One morning in January 2021, 26-year-old Ellie-Louise Jones woke up completely numb from the waist down – leaving her unable to walk for 10 weeks.

Ellie-Louise, from Plumstead, had just the month before gone to the A&E department at Queen Elizabeth Hospital with what she describes as “random symptoms” – including headaches, confusion and tingles.

She was put in an isolation room with suspected meningitis while “no one really knew what was wrong”, and waited days for a lumbar puncture to confirm the diagnosis.

After this failed, and she was told she’d have to wait another few days for an anaesthetist, Ellie-Louise discharged herself – having been warned of the dangers of leaving hospital if she did have meningitis.

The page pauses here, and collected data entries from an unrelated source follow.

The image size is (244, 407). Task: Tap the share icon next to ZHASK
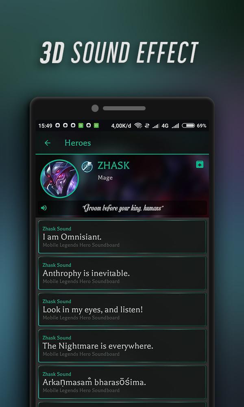pyautogui.click(x=200, y=164)
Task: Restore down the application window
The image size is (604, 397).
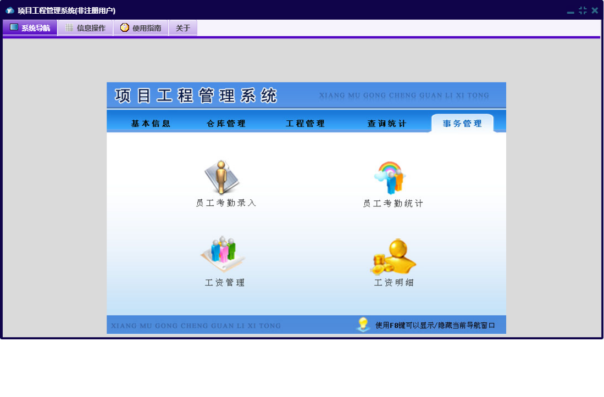Action: click(x=583, y=10)
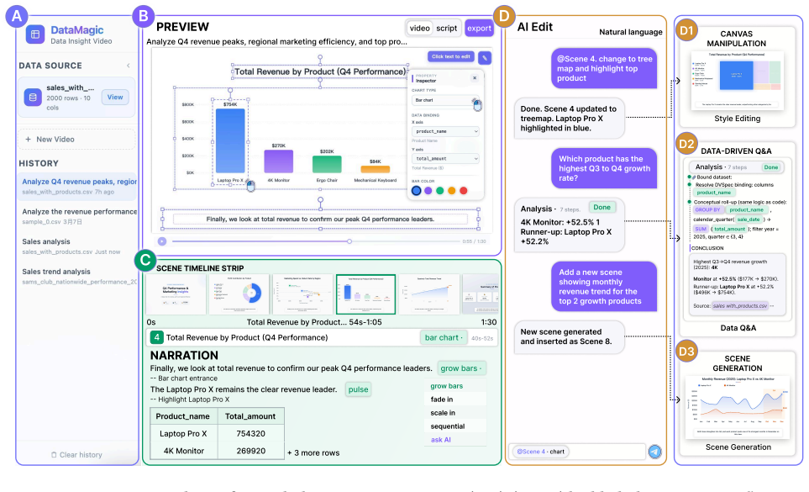Click View button for the dataset
809x492 pixels.
pos(115,97)
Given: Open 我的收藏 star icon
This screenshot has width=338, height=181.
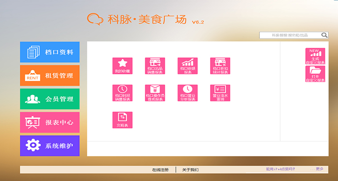Looking at the screenshot, I should (x=123, y=66).
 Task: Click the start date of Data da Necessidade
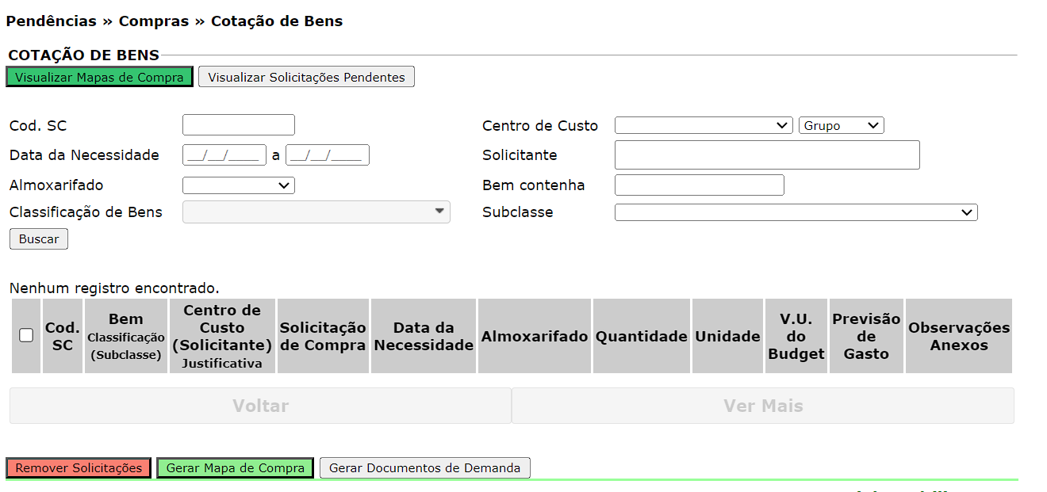pyautogui.click(x=224, y=155)
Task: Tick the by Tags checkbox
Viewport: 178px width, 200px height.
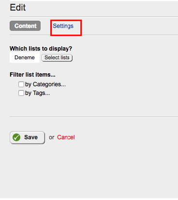Action: click(x=21, y=93)
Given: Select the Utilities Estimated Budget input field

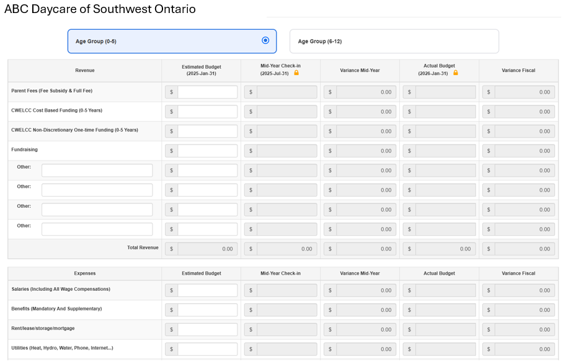Looking at the screenshot, I should [x=207, y=349].
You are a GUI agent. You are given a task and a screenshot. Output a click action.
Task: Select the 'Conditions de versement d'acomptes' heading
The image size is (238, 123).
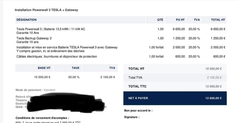click(x=42, y=117)
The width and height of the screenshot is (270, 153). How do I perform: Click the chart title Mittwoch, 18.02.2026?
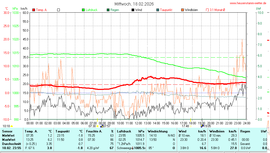(134, 4)
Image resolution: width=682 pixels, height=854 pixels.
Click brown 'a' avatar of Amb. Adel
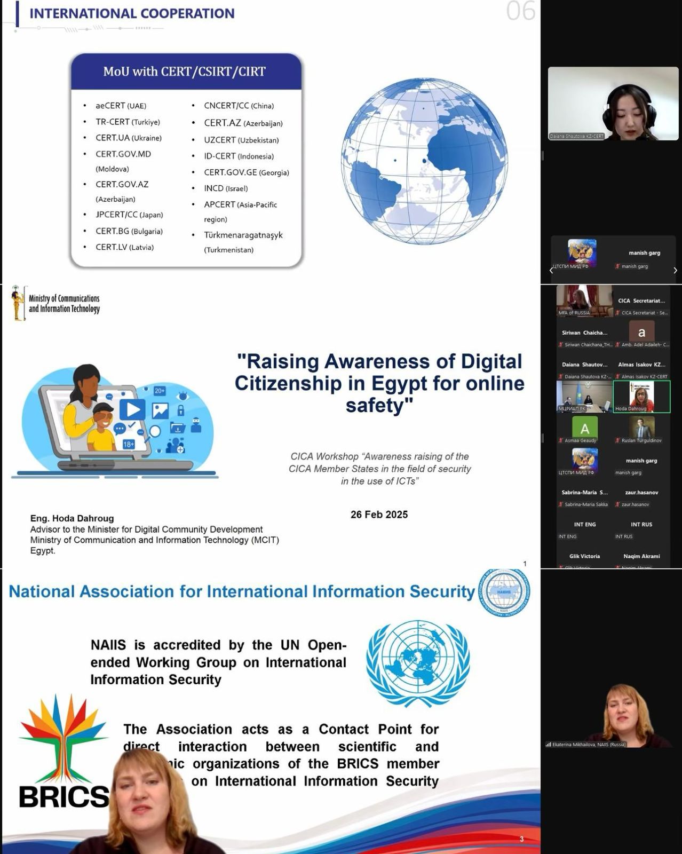click(x=641, y=333)
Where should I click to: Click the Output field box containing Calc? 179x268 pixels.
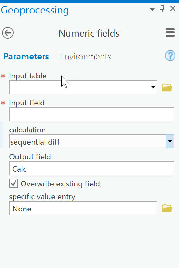point(92,168)
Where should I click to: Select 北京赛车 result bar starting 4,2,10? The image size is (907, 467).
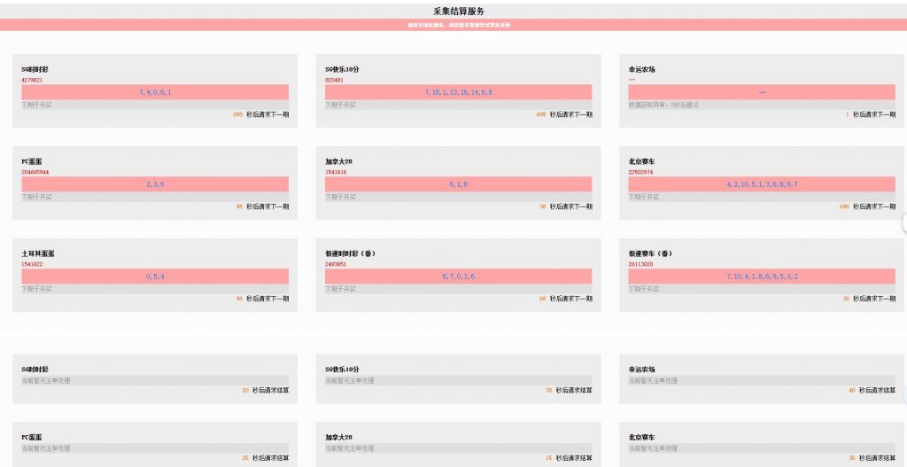point(762,184)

Ellie-Louise says she felt “better from pain relief” and was “prepared to take the risk” – and it wasn’t until she became paralysed from the waist down that she knew something more serious was wrong.

Ellie-Louise told the News Shopper: “It’s really quite worrying when you wake up and can’t walk so I then went to loads of A&E departments again.

“None of them said it could be MS, and I wasn’t offered an MRI scan.

News Shopper: Ellie-Louise JonesEllie-Louise Jones

“I was told it could be a stroke, anxiety, and loads of different things – but no one thought my symptoms added up until my GP actually referred me for an MRI.

“In February, I got a call back saying I had multiple white lesions and that it looked like it could be MS.

“I went to see a neurologist in May and I was diagnosed with severe, rapidly evolving, relapsing, remitting multiple sclerosis.”

A spokesperson for the Lewisham and Greenwich NHS Trust has said it encourages anyone with concerns about their care to contact its complaints service to a “thorough investigation” can be carried out.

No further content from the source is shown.